New Year’s Resolutions and Mental Health

The start of a new year is a time commonly associated with reflection on the past year and creating new goals.

The origins of New Year’s resolutions may reside with the Babylonians, who made promises to their gods each year to earn their favour. Fast forward 4,000 years to today, and our New Year’s traditions have evolved. When we set a resolution, we’re often creating a statement of desired change about appearance, lifestyle, relationships or careers. Unfortunately, many such resolutions tend to focus on negatives or perceived deficits in our lives with big expectations for change. The resulting pressure to succeed in meeting these expectations can create anxiety.  Most resolutions fall by the wayside by mid-January making us feel like we’ve failed. 

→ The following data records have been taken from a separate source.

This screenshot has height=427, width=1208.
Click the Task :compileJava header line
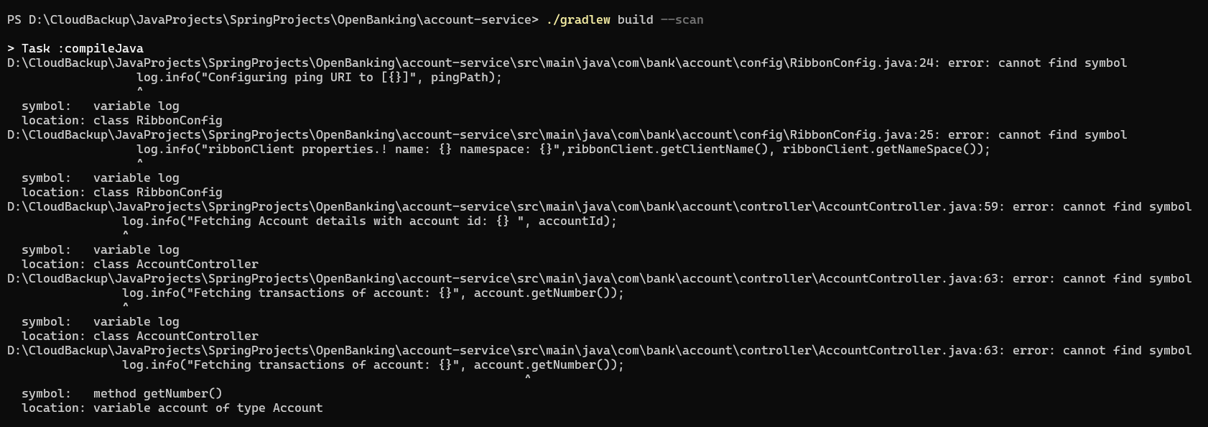(75, 49)
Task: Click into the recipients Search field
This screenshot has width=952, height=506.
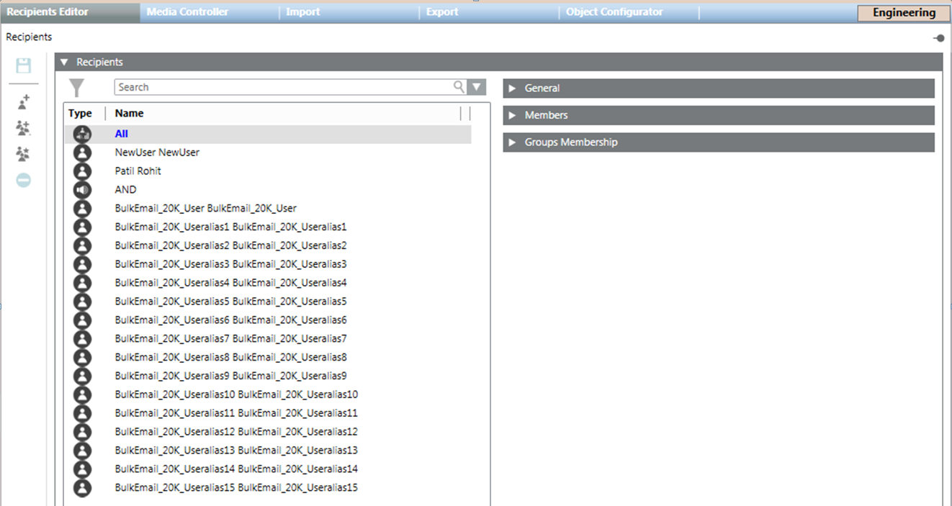Action: pos(284,87)
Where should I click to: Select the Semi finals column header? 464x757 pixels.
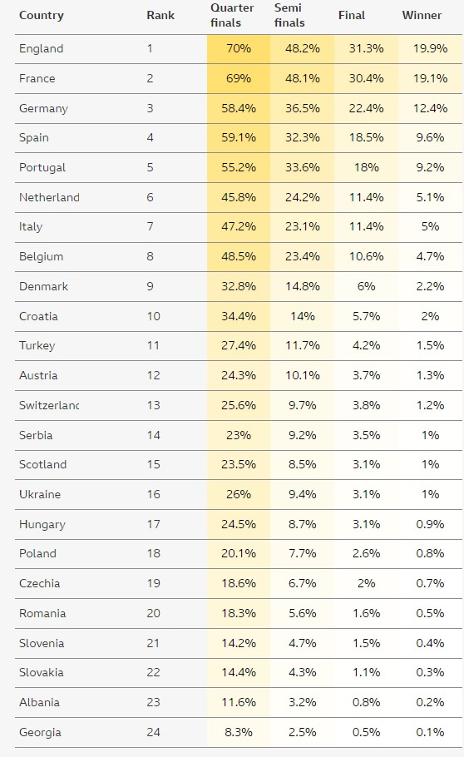click(289, 16)
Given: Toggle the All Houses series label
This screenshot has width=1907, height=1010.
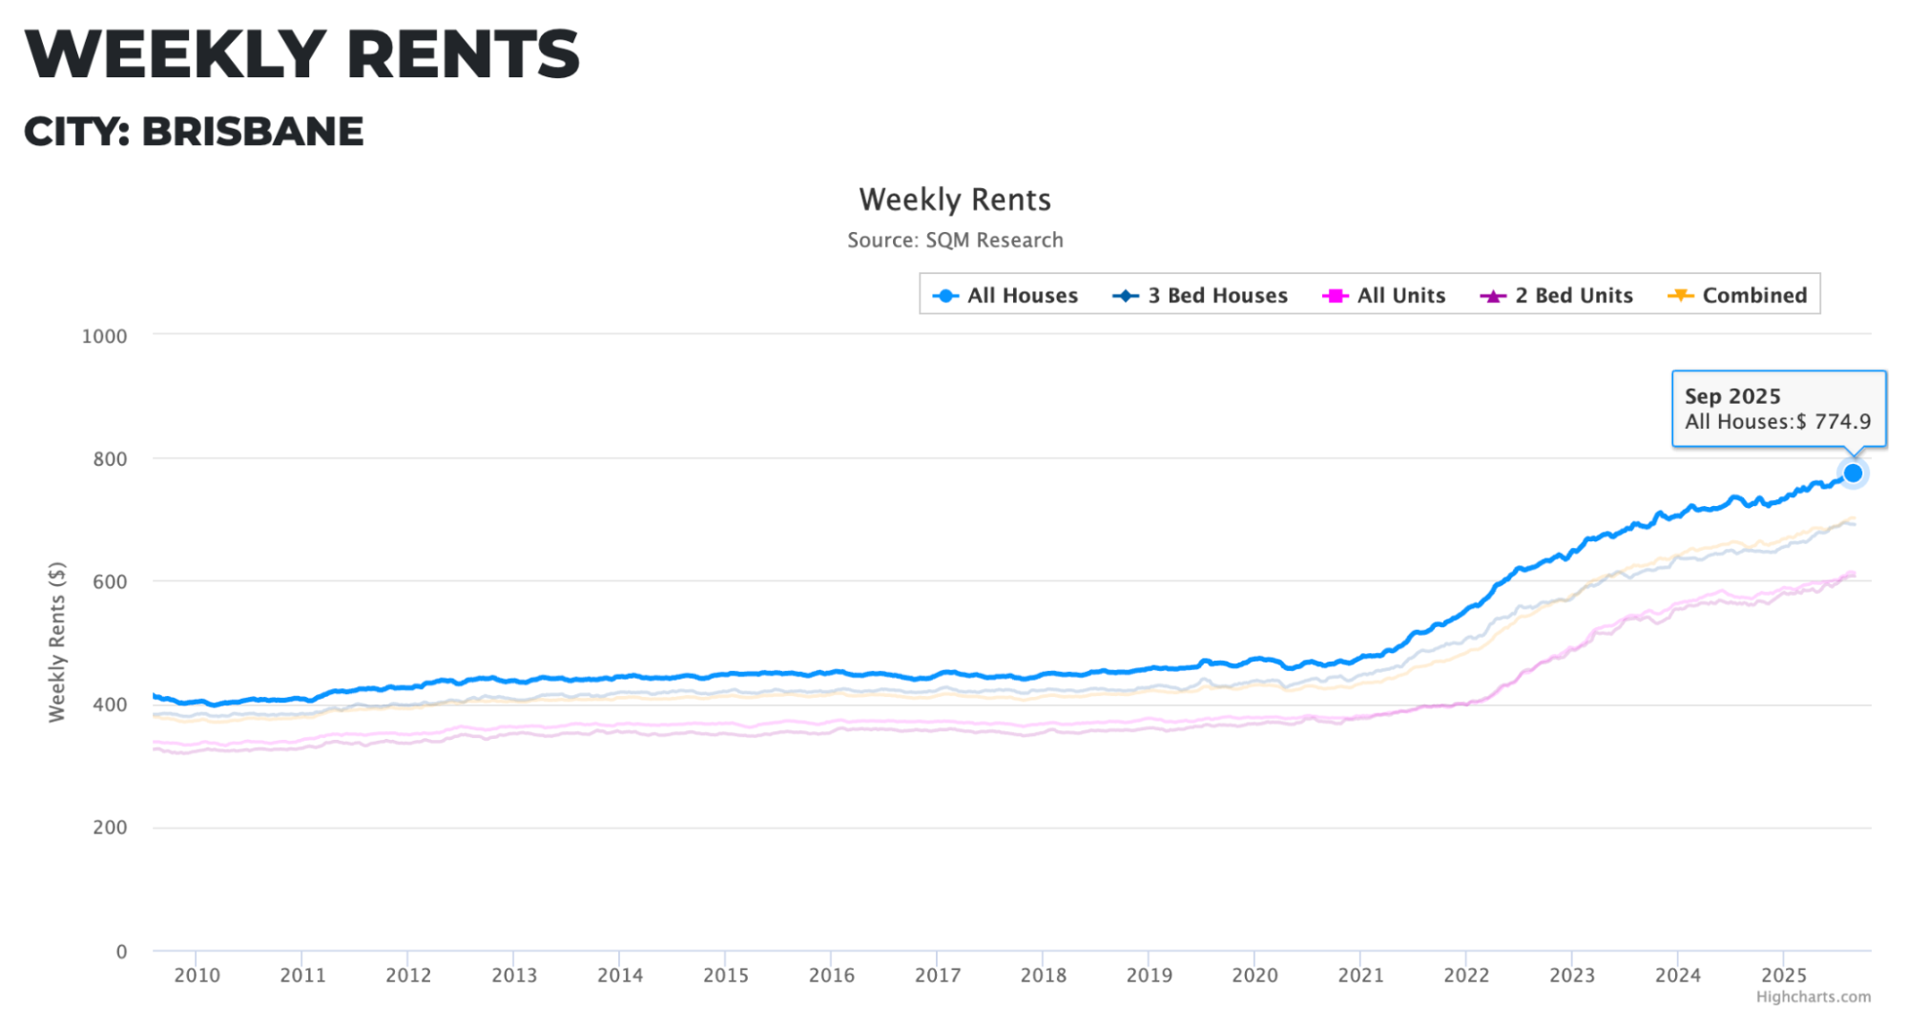Looking at the screenshot, I should coord(1023,296).
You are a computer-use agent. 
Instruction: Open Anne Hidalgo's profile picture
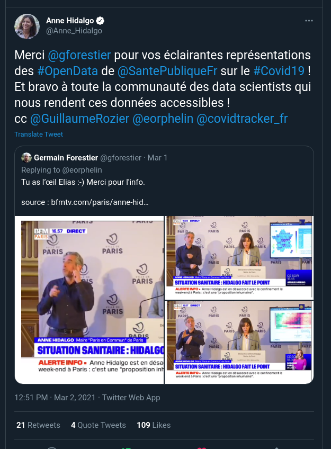coord(26,26)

How can you change that for 2022? Set an intention, not a resolution. 

By changing our language to setting an intention, we shift our focus to creating opportunity in our lives that goes beyond something external. Framing our thoughts around the new year as intentions can influence the way goals are perceived. With an intention, there can be room beyond the pass/fail binary for experimentation and exploration.

Still, many of us will feel stress around making and keeping our intentions. To alleviate some of the pressure we’ve put together some realistic tips for 2022.

#1 Keep Intentions Manageable

Building changes into habits and behaviours requires focus. Making New Year’s intentions to support your mental health requires identifying habits that can reasonably be met. You can give the mind the time it needs to create a different pathway. Making small changes, one at a time is a clearer way forward. 

#2 Frame Intentions Positively

Focusing on positive change can lead to deeper understanding. For example, instead of ‘I want to lose 15 pounds in 2022’, you might say ‘I want to eat more green vegetables in 2022,’ or ‘I want to move my body more in 2022.’

#3 Make Intentions Flexible

Once you have a positive intention in mind, consider how you might identify ways to assess where you’re at and whether this intention is a good one for you at this time. If your intention is to keep a gratitude journal but you’re becoming increasingly frustrated with yourself each day you don’t follow through, perhaps a different intention would get you to a similar place without the additional stress. 

What are some New Year’s intentions that support mental health? 

There’s some solid research behind the ways in which lifestyle choices can impact our moods, build resilience and allow us to feel better about ourselves. 

If you’re looking to prioritize your mental health in the coming year, you might consider setting intentions in one or more of these areas:

  • Building social relationships
  • Getting physically active
  • Maintaining a balanced diet
  • Setting boundaries around social media
  • Understanding & communicating personal needs

There may be times when intentions—whether met or not—will not shift a dark mood or reduce the discomfort of anxiety. If this is the case, it’s important to seek help. You will find lots of options for support online.